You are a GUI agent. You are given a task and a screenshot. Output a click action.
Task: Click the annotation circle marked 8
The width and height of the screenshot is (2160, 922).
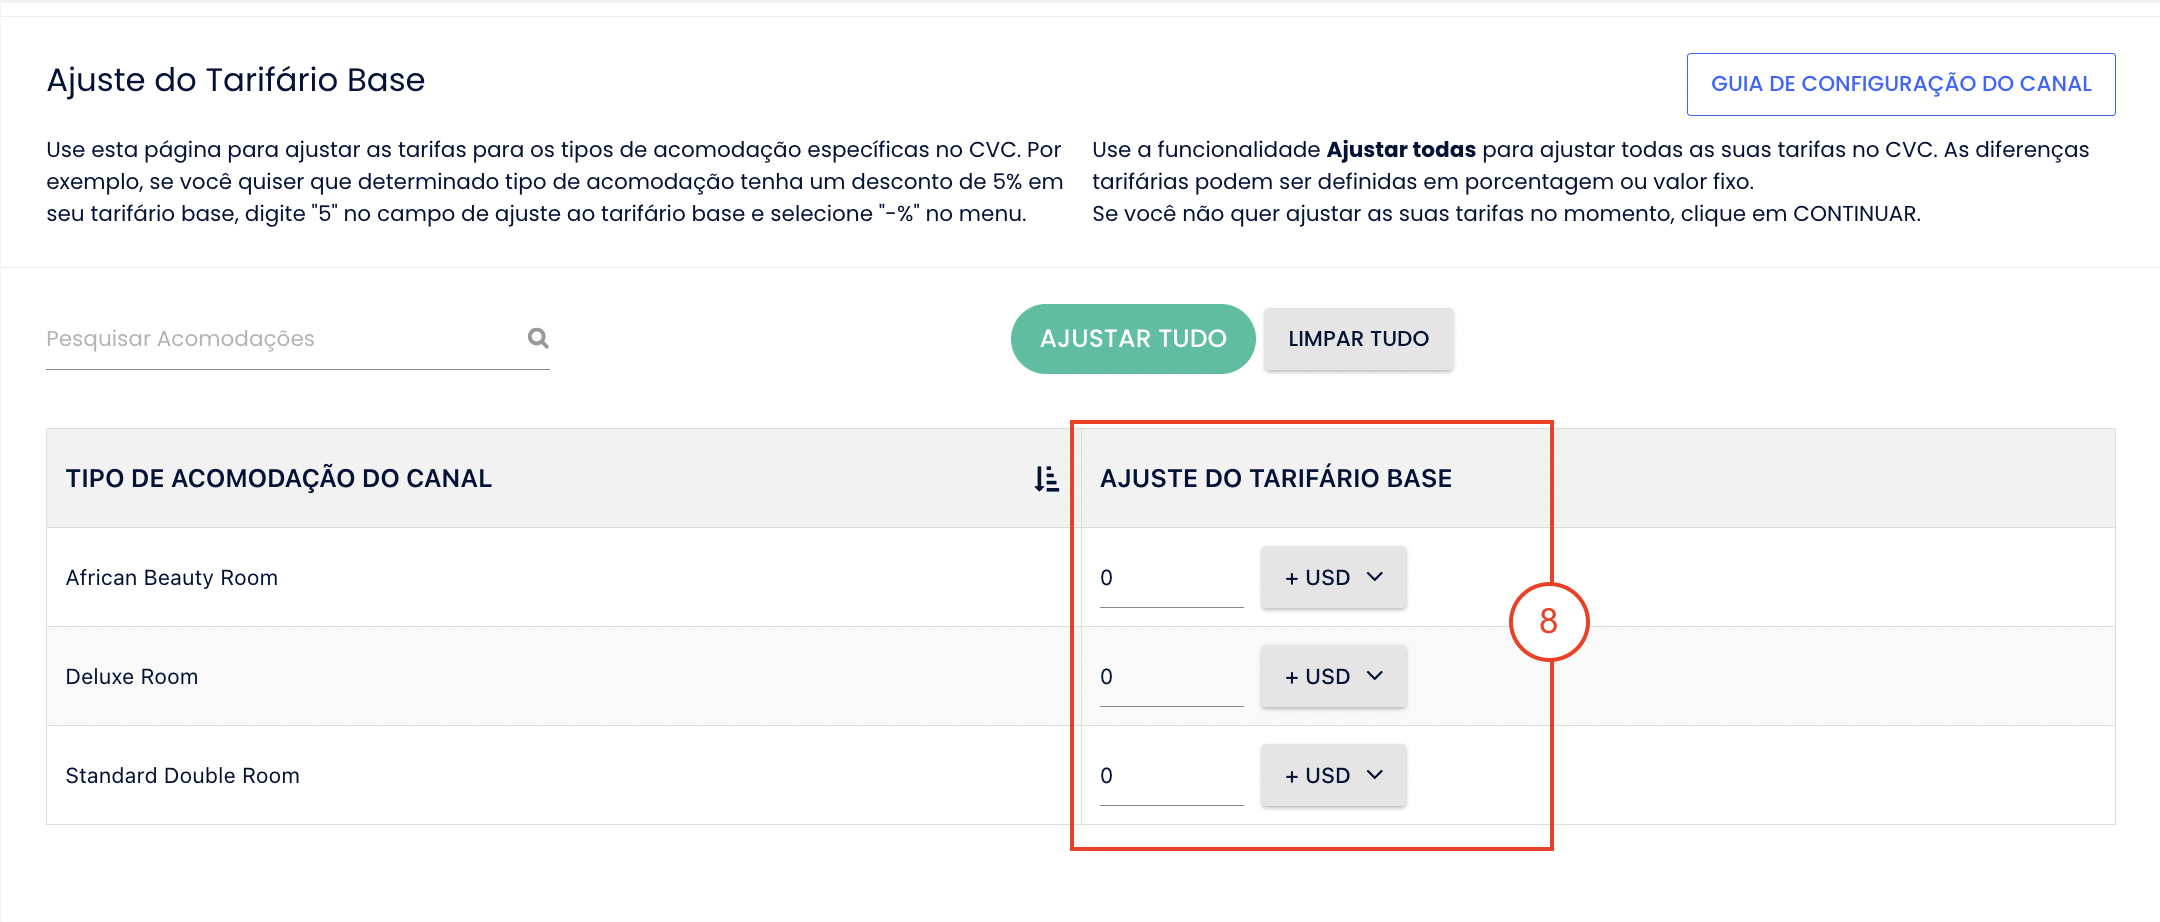click(x=1548, y=622)
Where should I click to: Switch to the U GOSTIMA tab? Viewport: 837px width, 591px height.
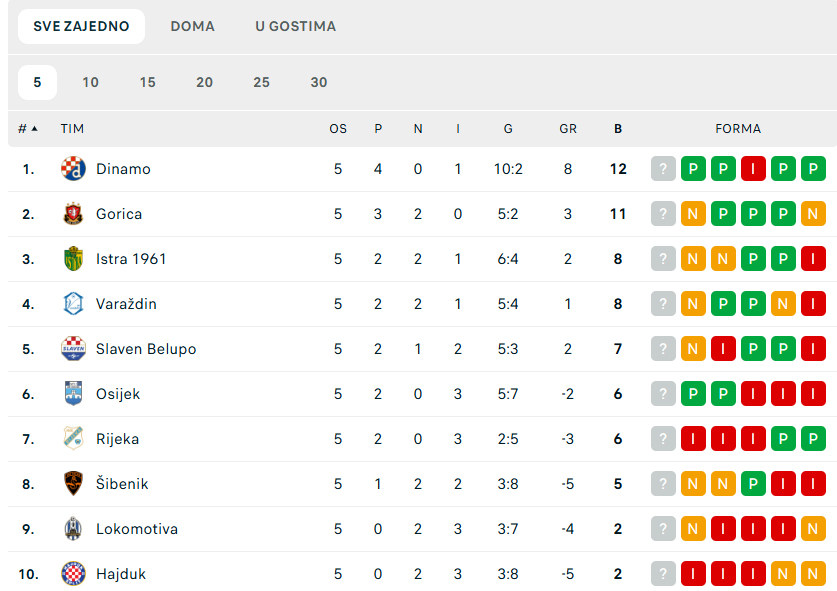(295, 26)
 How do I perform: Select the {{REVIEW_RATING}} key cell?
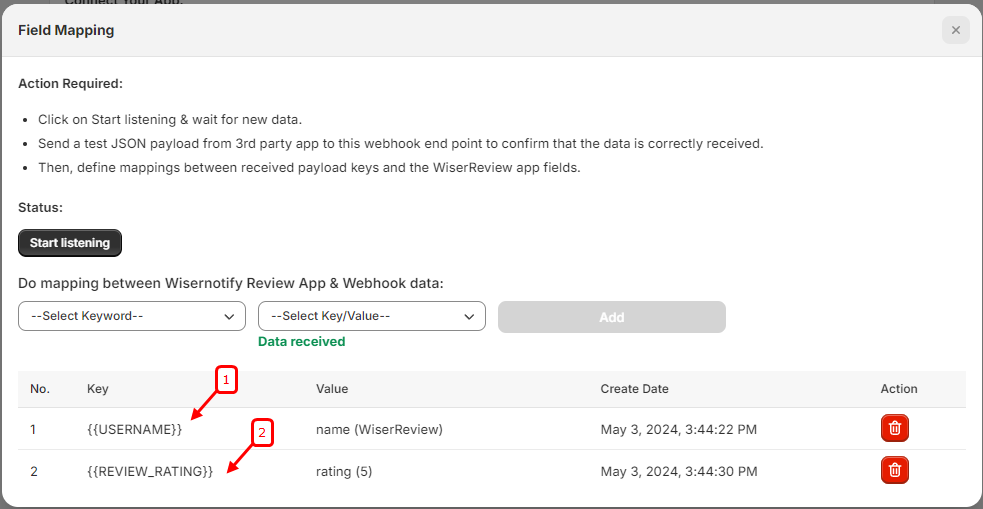coord(150,471)
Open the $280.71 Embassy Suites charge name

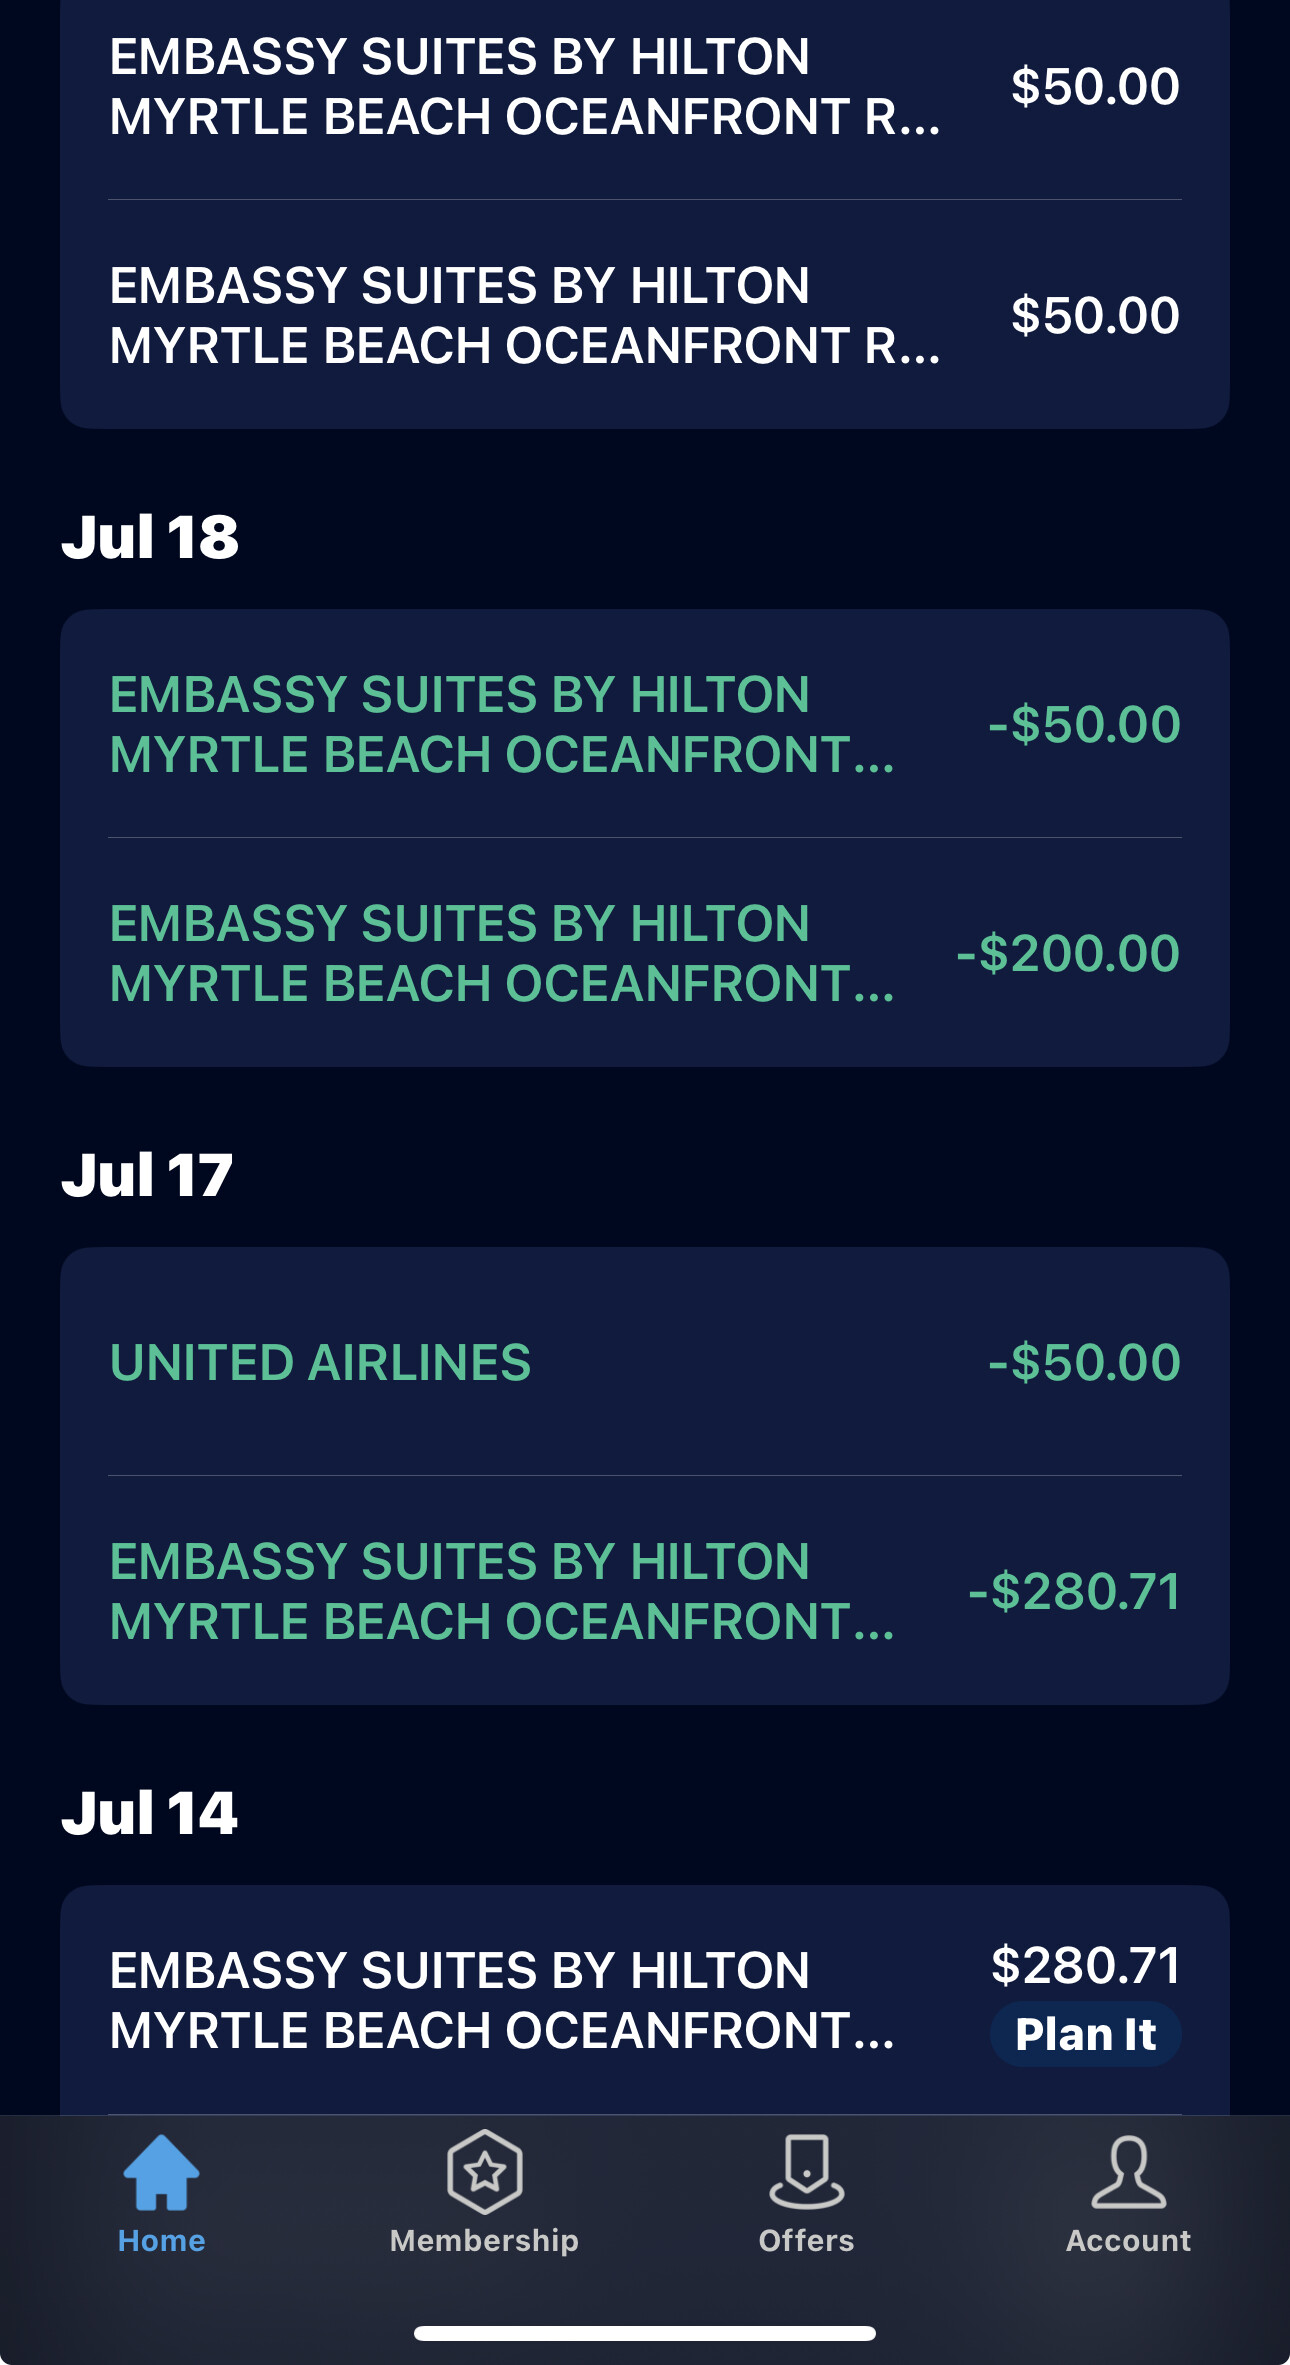pyautogui.click(x=502, y=2000)
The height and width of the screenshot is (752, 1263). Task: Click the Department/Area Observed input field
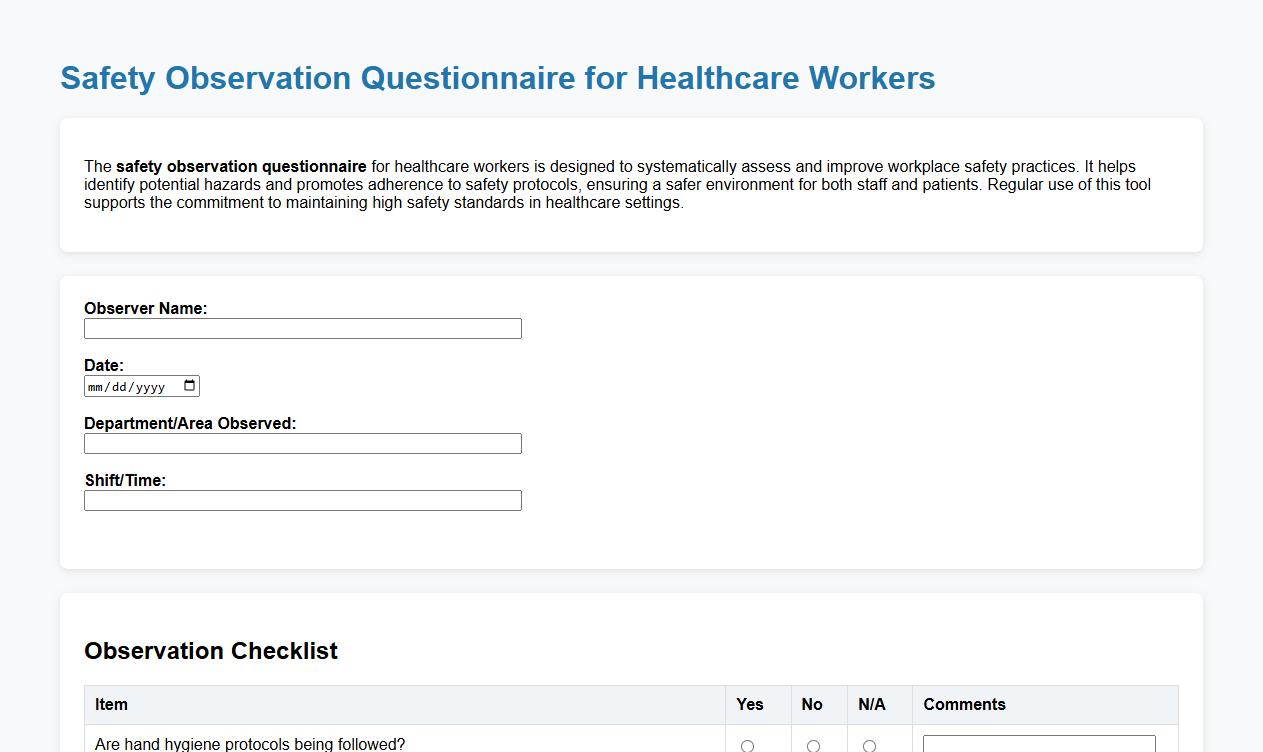303,443
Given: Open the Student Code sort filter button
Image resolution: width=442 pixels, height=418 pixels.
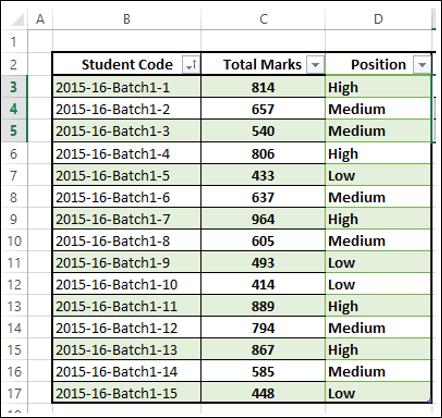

──────────────────────────────

PROMPT:
Retype every entry exactly as written. Leave the pictures out.

TASK ANSWER:
You are a GUI agent. You are given a task and a screenshot. Output a click action.
Task: Click the annotation circle marked 8
The width and height of the screenshot is (2160, 922).
click(x=1548, y=622)
Where should I click to: Switch to the U GOSTIMA tab? Viewport: 837px width, 591px height.
(295, 26)
 How do I perform: Select the {{REVIEW_RATING}} key cell?
coord(150,471)
Open the $280.71 Embassy Suites charge name

pyautogui.click(x=502, y=2000)
The height and width of the screenshot is (752, 1263). Task: Click the Department/Area Observed input field
303,443
Given: Open the Student Code sort filter button
Image resolution: width=442 pixels, height=418 pixels.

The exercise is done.